Greg was sent to the crash site with the newly established Police Disaster Victim Identification (DVI) team to recover bodies. The fledgling team had met for a briefing mere hours before news of the crash on November 28, 1979, reached New Zealand.

Greg had never been on snow or ice, or to such a difficult or remote site as greeted the team in Antarctica. He arrived with two other officers, Inspector Bob Mitchell, who oversaw the operation, and Constable Stu Leighton.

As the officer in charge on the mountain, Greg drew up a grid for the site, covering 30 square metres in each segment, so the team of 10 police, assisted by four United States Navy photographers and a group of New Zealand mountaineers, could begin recovering the bodies.

It was during the operation that Stu Leighton found Captain Collins’ ring binder notebook. He gave it to Greg who sealed it in a plastic bag.

The notebook proved to be vital to the royal commission of inquiry led by Justice Peter Mahon, although Greg didn’t see it again until after the inquiry when he watched a television documentary in which Justice Mahon was holding the ring binder and asking a witness: “Where do you suppose the pages are?”

The pages that were gone from the notebook had contained coordinates for the flight.

Greg said he was “shocked” that the notebook had been tampered with because when he and Stu had seen it at the crash site, it was intact and contained technical writing that was clearly readable.
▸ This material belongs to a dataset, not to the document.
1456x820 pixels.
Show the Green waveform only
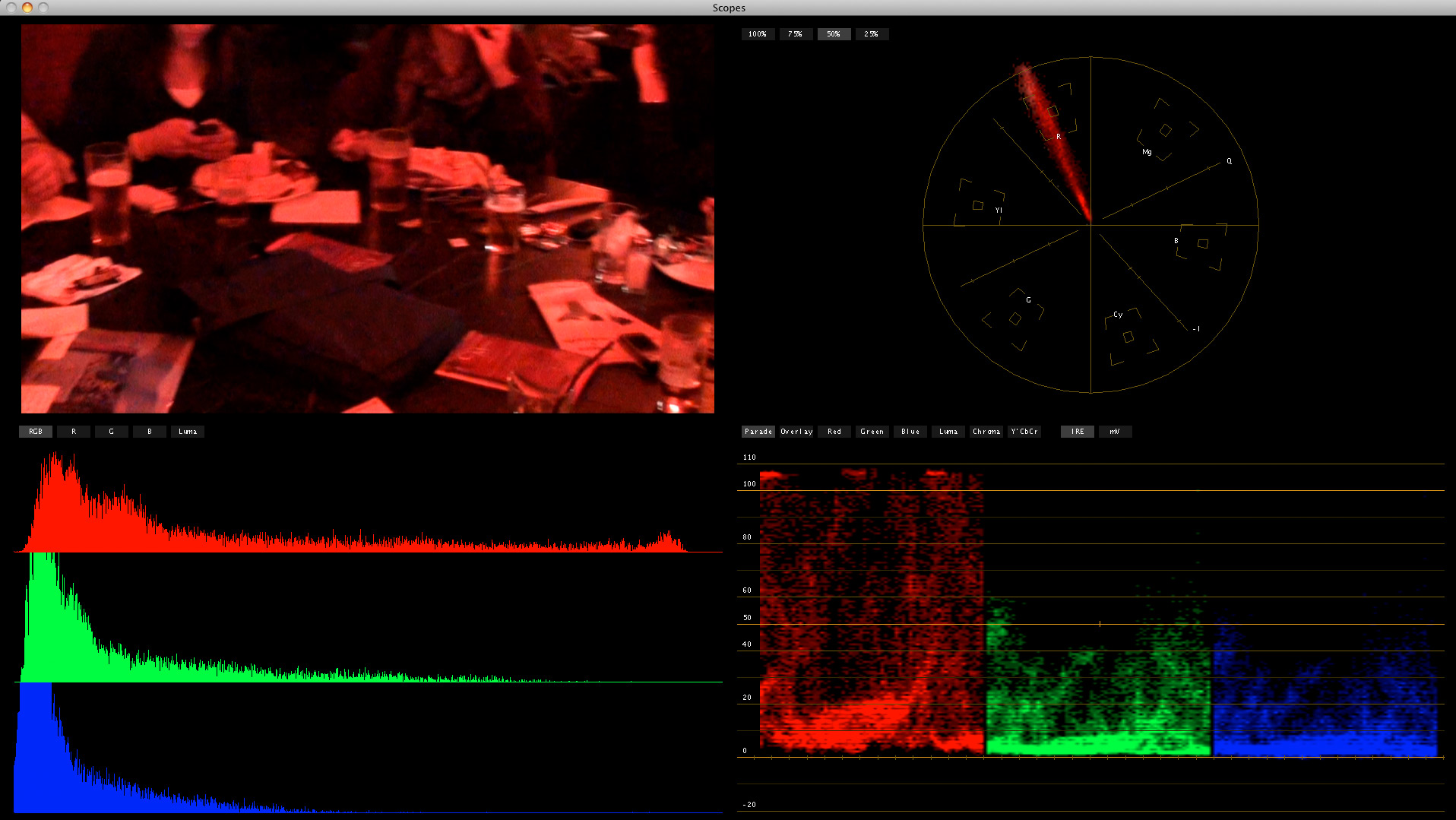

After having some difficulty convincing Police authorities, because the inquiry was over, that he had extra information to pass on, Greg met Justice Mahon who told him the contents of the ring binder were the flight coordinates, which “were incorrect”, that were given to Jim Collins at a pre-flight briefing.

In an interview at the time of his retirement in 2011 – as the country’s longest-serving commissioned officer after 46 years – Greg told The Dominion Post: “I now feel that if I had held on to it [the notebook], maybe none of this controversy would have occurred.”

His efforts in highlighting the issue of the missing pages were praised by Jim Collins’ widow, Maria. “He fought for us because he is honest to the last part of his being. Not being asked to testify at Justice Mahon’s royal commission of inquiry affected him. Thank God for a professional committed policeman,” she said.

After Erebus, Greg continued to work on operational roles around the country, including the hot spots of the Springbok Tour, the Marsden Point industrial action, and, in 1986, dealing with another maritime disaster when the Russian cruise ship Mikhail Lermontov sank in the Marlborough Sounds and the 700 survivors arrived at Wellington’s Overseas Passenger Terminal.

He always enjoyed being where the action was.

“The frontline is where the public want to see officers ensuring public safety,” he said.

He was Wellington area commander for four years and spent 15 years as the city’s emergency response manager. For several years he was also the Police Association’s Wellington region representative for commissioned officers.

Following his extensive operational background, Greg went on to plan and manage security for visiting VIPs, including heads of state.

He was made a member of the New Zealand Order of Merit for services to police in 2005 and awarded the Erebus Medal in 2007.

He is survived by his wife, Vivienne, two daughters and a son.